By Adam Marles
Following years of Medicaid funding cuts from state government, not-for-profit nursing home providers across Pennsylvania are being forced to make incredibly difficult decisions.
Can we hire more employees to care for our seniors?
Will we be able to pay our existing employees a competitive wage to keep them here?
Is it possible to raise enough charitable funding to cover the continued cuts to Medicaid and increasing regulatory burdens?
Can we remain open?
The last question is clearly the most serious, and the concern is very real. No less than five different not-for-profit nursing homes in Pennsylvania are asking it right now. LeadingAge PA, the voice of not-for-profit senior services in Pennsylvania, believes the state General Assembly can solve this problem by fairly funding senior care services in the commonwealth with a very sensible solution.

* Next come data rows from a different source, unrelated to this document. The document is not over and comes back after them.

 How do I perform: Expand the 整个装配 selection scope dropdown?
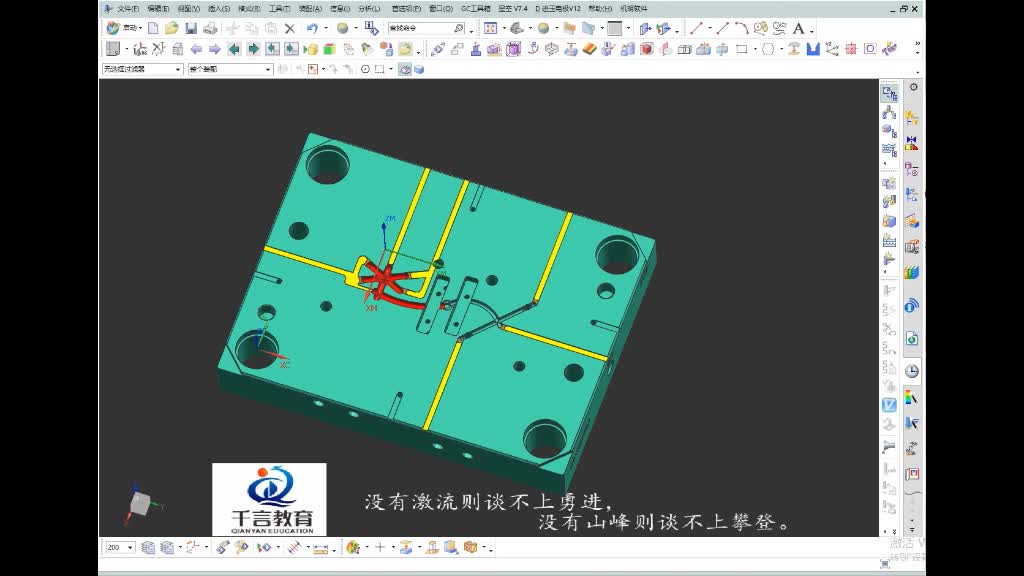[268, 70]
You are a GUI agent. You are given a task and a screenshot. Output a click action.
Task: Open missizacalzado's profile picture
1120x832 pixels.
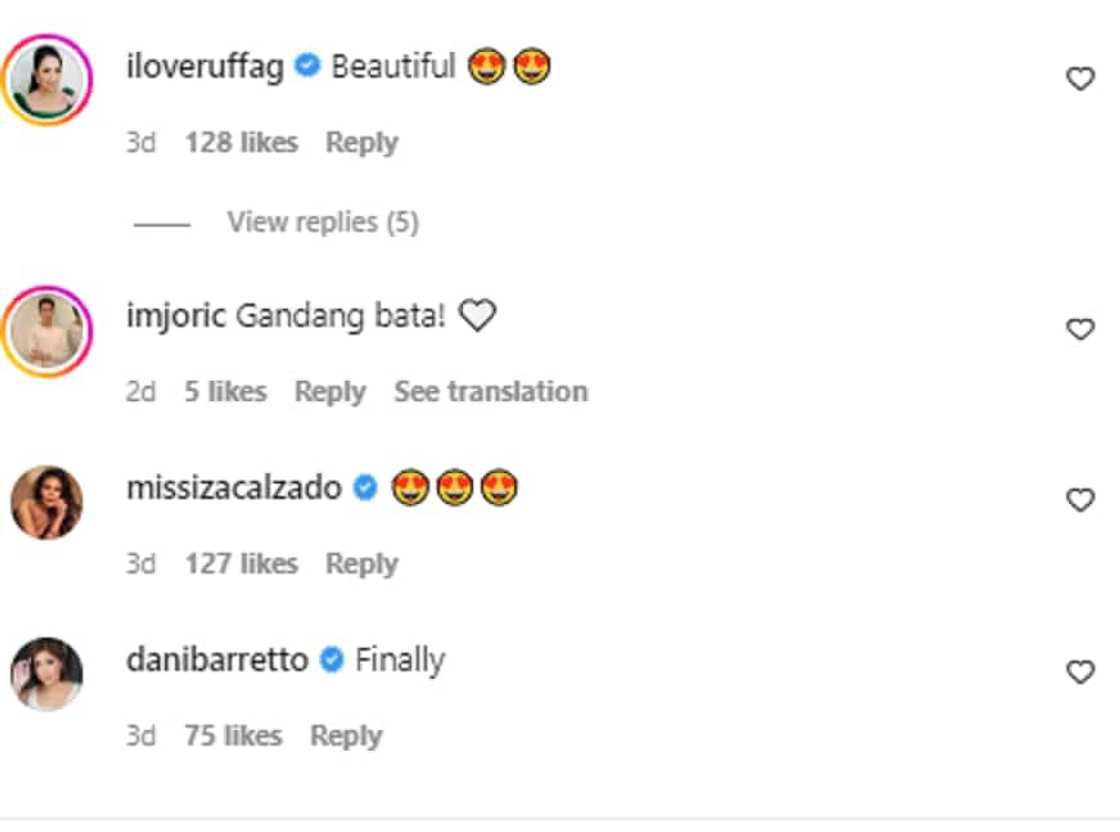click(47, 502)
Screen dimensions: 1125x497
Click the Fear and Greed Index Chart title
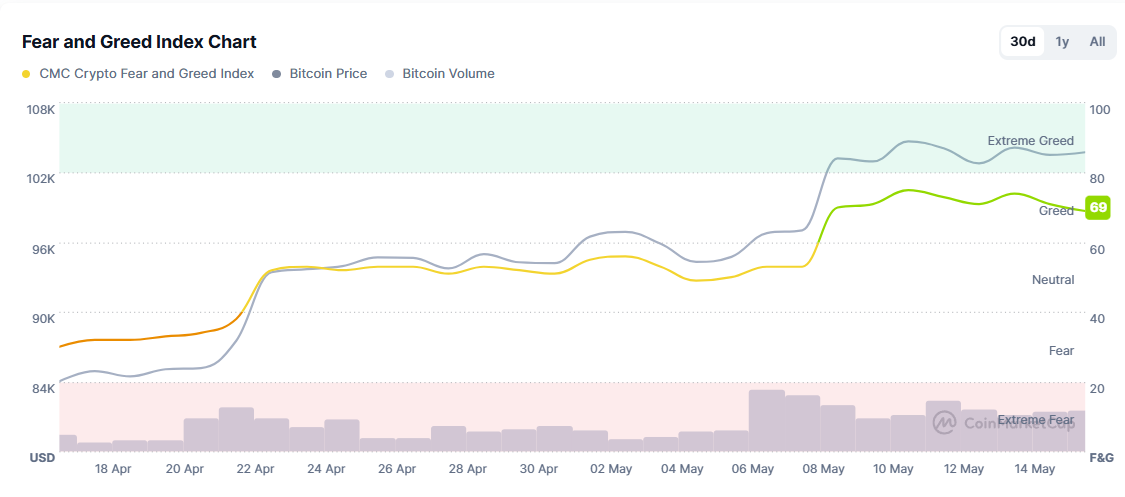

For several years, the commonwealth has ignored Medicaid funding requirements. In his budget proposal released in February, Gov. Tom Wolf flat-funded Medicaid once again. By doing this, Pennsylvania is failing to keep pace with health care inflation as it ramps up regulations (and costs) on even the best of our not-for-profit nursing facilities.
Here’s the stark reality: In the past 15 years, the commonwealth has averaged increasing Medicaid rates by barely 1 percent per year. During that time, the cost of providing nursing home care has increased nearly 33 percent.
It’s gotten so bad that Pennsylvania’s nursing homes suffered a Medicaid funding shortfall of more than $631 million in 2017-2018, according to a Medicaid Funding Gap Analysis commissioned by LeadingAge PA and conducted by consulting firm RKL LLP.
For nonprofit nursing homes, the reimbursement gap translates to a daily loss of $82.16 per patient, well above the already troubling state average of $47.85.
The findings of this study boldly reinforce the crisis our members continue to face. This chronic underfunding appears to only be getting worse.
In the last four years, Pennsylvania has provided a 1 percent increase — total. The 2019-20 budget proposal calls for another year of flat-funding as health care costs continue to skyrocket.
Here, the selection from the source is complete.